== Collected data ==
************

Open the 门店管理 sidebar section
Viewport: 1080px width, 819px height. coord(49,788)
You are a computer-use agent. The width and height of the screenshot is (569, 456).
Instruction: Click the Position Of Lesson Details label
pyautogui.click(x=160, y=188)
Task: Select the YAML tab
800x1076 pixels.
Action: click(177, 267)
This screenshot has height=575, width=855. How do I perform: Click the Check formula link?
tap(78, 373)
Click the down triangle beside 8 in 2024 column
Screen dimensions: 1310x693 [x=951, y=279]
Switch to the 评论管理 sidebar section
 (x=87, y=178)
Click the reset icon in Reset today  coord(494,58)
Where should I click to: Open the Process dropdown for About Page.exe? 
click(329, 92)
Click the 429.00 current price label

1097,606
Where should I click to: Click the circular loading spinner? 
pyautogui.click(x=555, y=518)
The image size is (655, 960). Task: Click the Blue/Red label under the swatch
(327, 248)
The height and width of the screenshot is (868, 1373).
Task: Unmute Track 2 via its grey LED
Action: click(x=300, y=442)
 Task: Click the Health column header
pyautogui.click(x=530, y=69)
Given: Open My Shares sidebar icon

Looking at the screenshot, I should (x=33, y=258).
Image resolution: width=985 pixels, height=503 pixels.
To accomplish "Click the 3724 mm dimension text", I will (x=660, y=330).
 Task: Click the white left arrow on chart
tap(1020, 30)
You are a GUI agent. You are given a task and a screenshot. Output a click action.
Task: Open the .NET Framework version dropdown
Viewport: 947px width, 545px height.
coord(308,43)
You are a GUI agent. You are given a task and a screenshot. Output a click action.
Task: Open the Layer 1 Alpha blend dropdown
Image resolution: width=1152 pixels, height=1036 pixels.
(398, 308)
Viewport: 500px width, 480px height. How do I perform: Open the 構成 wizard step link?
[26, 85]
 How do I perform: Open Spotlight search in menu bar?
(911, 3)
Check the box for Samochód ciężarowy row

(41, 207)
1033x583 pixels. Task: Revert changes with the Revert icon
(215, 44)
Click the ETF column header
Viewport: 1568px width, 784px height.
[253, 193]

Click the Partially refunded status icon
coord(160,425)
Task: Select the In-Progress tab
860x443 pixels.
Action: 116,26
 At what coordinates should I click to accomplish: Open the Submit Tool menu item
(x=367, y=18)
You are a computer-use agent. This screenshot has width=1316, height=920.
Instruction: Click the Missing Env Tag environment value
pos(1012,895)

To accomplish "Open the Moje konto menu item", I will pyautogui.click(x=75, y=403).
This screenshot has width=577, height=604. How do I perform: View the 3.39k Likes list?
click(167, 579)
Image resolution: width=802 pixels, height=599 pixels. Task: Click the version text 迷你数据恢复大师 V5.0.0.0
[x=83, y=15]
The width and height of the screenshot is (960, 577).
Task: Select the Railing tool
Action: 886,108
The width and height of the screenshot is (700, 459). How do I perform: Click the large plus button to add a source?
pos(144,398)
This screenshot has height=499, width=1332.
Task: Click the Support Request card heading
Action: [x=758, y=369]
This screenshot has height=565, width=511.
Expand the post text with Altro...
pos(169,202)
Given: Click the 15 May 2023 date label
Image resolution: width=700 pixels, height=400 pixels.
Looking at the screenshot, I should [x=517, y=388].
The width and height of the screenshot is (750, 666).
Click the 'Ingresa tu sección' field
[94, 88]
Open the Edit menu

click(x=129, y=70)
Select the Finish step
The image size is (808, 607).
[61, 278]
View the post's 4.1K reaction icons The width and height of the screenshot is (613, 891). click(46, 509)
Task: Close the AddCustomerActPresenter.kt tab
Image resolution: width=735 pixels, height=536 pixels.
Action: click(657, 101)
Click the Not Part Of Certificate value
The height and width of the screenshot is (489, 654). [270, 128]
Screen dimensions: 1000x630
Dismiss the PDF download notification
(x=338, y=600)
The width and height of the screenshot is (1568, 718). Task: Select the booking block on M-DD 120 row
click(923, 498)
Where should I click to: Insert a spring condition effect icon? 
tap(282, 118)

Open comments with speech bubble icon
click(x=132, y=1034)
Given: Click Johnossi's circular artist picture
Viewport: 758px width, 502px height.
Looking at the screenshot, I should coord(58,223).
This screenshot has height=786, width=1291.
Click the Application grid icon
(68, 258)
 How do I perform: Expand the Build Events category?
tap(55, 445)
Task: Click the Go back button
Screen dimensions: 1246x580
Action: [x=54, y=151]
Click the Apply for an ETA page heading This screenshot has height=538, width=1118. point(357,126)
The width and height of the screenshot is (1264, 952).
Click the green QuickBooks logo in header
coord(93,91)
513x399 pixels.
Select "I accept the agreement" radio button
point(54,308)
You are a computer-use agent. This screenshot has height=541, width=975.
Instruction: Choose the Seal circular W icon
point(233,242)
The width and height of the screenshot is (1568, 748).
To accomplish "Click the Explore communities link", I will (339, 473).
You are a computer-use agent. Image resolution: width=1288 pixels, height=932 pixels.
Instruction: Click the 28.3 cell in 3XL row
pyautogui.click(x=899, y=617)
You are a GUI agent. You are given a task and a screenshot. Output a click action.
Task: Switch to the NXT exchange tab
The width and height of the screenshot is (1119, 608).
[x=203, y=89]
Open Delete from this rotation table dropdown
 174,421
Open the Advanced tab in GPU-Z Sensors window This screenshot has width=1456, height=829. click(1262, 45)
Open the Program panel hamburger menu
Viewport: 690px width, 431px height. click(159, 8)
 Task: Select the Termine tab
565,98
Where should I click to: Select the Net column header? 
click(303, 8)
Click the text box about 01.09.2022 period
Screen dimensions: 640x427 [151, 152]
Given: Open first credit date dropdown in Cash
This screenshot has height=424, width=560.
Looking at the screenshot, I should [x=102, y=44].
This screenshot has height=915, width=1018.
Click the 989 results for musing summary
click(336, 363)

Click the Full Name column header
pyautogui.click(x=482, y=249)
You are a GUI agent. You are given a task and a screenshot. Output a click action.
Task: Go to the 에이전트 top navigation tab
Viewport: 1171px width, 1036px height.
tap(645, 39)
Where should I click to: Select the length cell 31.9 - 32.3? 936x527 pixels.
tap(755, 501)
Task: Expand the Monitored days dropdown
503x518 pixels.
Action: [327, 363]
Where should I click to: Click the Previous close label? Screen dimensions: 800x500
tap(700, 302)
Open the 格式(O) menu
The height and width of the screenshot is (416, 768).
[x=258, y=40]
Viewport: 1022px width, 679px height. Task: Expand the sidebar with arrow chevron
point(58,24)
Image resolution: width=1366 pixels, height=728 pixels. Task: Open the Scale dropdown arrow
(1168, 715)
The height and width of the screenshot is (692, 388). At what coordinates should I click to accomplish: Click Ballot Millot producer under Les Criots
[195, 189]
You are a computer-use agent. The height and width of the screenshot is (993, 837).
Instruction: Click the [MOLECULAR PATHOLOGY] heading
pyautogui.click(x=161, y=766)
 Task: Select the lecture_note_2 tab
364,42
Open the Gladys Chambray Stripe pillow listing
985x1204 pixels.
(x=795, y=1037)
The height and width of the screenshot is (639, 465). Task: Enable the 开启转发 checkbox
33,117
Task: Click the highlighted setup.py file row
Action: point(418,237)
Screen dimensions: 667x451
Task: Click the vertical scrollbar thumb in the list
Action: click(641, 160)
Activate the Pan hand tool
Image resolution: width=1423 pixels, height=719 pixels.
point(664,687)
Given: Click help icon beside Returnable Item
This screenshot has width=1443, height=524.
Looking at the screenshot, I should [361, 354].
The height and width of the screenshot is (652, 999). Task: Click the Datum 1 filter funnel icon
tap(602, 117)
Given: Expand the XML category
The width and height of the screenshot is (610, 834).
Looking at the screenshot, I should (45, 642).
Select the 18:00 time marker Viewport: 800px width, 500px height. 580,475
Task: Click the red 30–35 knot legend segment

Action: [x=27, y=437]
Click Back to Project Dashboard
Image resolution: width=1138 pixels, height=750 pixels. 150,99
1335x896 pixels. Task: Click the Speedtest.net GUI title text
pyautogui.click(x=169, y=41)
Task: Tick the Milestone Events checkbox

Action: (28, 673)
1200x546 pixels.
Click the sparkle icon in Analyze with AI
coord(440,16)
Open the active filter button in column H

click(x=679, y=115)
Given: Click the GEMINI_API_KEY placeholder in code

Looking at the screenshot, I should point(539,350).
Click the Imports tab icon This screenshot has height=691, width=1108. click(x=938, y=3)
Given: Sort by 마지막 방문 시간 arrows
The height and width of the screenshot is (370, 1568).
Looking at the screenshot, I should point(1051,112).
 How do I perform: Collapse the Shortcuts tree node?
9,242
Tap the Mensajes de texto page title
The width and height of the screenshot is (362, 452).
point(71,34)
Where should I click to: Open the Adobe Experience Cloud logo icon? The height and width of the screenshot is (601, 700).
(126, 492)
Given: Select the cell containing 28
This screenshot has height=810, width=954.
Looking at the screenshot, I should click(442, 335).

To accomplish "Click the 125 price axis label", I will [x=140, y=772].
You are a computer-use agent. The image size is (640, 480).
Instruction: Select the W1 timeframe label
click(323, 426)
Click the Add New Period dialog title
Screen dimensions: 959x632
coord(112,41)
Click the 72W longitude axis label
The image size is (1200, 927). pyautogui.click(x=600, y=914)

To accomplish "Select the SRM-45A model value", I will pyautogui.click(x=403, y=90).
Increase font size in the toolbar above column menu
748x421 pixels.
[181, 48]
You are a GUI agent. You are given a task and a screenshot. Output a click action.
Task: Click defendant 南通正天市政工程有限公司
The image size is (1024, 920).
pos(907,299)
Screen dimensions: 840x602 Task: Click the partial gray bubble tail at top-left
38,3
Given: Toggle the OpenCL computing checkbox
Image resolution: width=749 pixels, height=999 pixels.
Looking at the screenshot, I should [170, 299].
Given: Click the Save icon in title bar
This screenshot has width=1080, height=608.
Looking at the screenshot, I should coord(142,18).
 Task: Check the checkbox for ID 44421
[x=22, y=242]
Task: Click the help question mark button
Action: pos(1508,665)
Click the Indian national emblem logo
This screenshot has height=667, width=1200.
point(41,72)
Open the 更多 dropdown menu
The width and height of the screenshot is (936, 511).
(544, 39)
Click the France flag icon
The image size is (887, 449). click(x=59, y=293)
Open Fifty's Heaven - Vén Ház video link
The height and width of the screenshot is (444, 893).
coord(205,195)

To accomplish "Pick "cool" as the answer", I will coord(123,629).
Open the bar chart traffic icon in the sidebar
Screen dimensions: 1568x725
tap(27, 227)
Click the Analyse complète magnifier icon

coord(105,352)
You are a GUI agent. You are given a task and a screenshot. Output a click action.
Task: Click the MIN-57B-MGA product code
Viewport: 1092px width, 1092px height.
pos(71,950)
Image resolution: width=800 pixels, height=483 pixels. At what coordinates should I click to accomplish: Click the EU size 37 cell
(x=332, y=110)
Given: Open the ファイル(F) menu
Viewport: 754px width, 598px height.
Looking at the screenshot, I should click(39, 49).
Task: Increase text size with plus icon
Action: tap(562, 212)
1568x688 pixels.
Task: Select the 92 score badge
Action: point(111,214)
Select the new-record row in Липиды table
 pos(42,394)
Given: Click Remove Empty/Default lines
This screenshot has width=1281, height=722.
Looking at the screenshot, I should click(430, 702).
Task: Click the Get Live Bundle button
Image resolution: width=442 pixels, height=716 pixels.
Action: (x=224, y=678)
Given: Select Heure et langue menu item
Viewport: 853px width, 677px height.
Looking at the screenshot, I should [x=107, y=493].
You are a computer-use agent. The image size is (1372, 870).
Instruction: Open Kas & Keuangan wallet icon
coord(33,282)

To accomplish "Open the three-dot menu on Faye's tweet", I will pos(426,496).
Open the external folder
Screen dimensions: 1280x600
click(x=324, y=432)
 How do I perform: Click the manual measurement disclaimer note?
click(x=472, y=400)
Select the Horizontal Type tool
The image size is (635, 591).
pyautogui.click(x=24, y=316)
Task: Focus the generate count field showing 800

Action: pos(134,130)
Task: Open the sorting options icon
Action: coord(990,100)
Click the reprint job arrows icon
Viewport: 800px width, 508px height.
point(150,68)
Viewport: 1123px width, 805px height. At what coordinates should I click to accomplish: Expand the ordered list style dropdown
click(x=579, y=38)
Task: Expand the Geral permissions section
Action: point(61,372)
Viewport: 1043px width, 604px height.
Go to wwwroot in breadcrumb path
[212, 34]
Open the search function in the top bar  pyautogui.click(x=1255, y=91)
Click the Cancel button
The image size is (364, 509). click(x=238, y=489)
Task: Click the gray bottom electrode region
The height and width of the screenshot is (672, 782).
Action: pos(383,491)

************

== TASK ==
Give the exact lines, and only those, from the line containing "The height and width of the screenshot is (692, 388)." through the line containing "You are a computer-use agent. The height" in the entries above.

== YOUR SOLUTION ==
The height and width of the screenshot is (692, 388). At what coordinates should I click to accomplish: Click Ballot Millot producer under Les Criots
[195, 189]
You are a computer-use agent. The height and width of the screenshot is (993, 837).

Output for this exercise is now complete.